Before the platform hosting the additional information becomes available to patients / healthcare professionals, the Croatian translation of the approved additional information should be reviewed by HALMED.
The request for review of additional information in the Croatian language can be sent to qrd.hr@halmed.hr. The request should contain:
- The confirmation that EMA has approved the content and appearance of the webpage, including the additional information
- The suggested Croatian version of additional information available through mobile scanning of QR codes and other technologies (e.g. video transcript in Croatian)
- The approved content of additional information in English, with a link to the webpage which will host the information (if the webpage is already available)
After the request has been submitted, HALMED will check whether the information in Croatian language matches the approved information in English within a short timeframe, and either send the consent for implementation, or send comments with the corrections necessary before the implementation.

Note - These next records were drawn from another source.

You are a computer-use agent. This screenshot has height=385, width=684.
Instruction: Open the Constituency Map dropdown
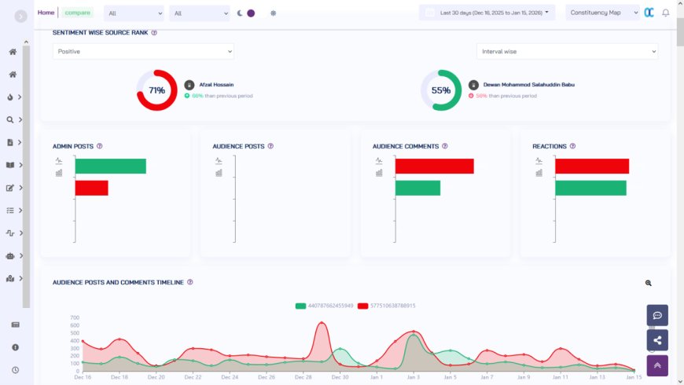(x=601, y=13)
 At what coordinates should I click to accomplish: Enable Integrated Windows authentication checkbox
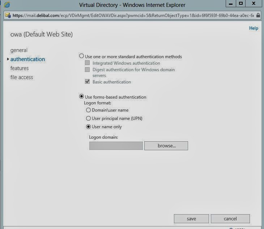87,63
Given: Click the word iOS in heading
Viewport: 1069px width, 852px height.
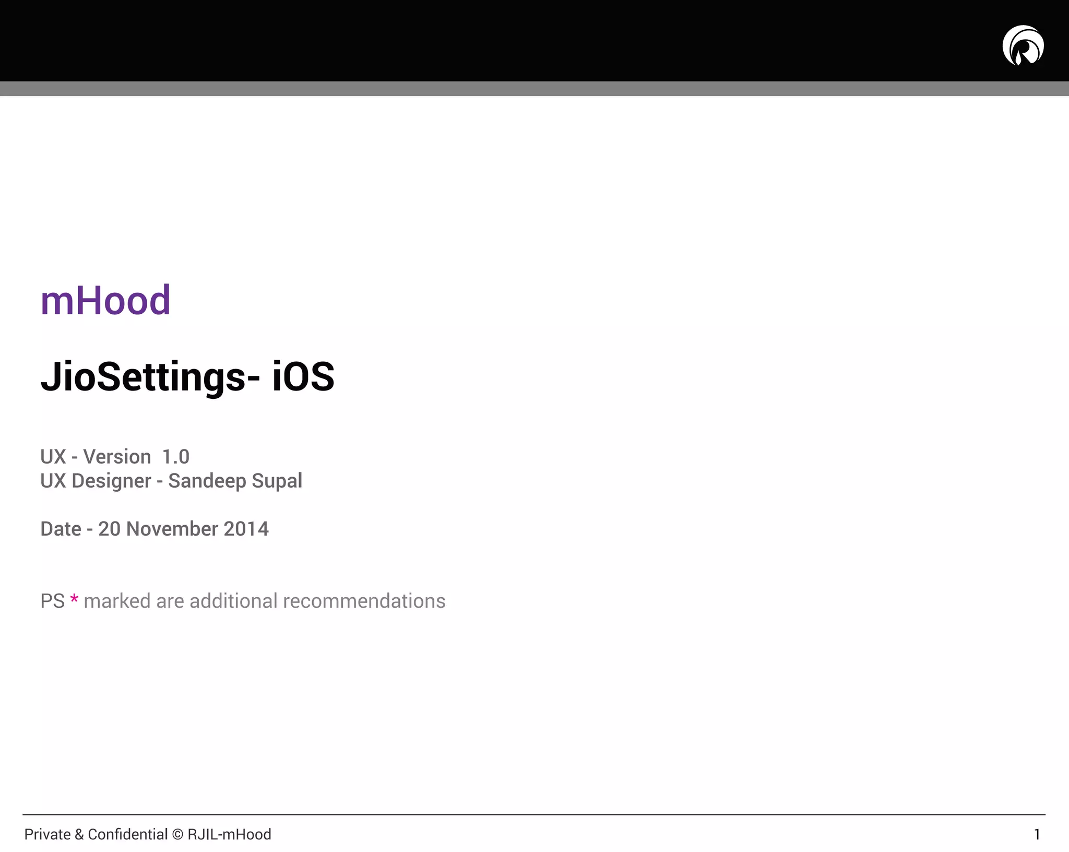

The request for review of additional information in the Croatian language should be sent to HALMED before the initial activation of the webpage hosting the additional information and after any modification of the information approved by EMA.
The applicant is responsible for the implementation of other information which will be available through the QR code, which are part of the approved product information (statutory information, e.g. sections of the Package Leaflet or Summary of Product Characteristics) and have been reviewed during QRD product information review.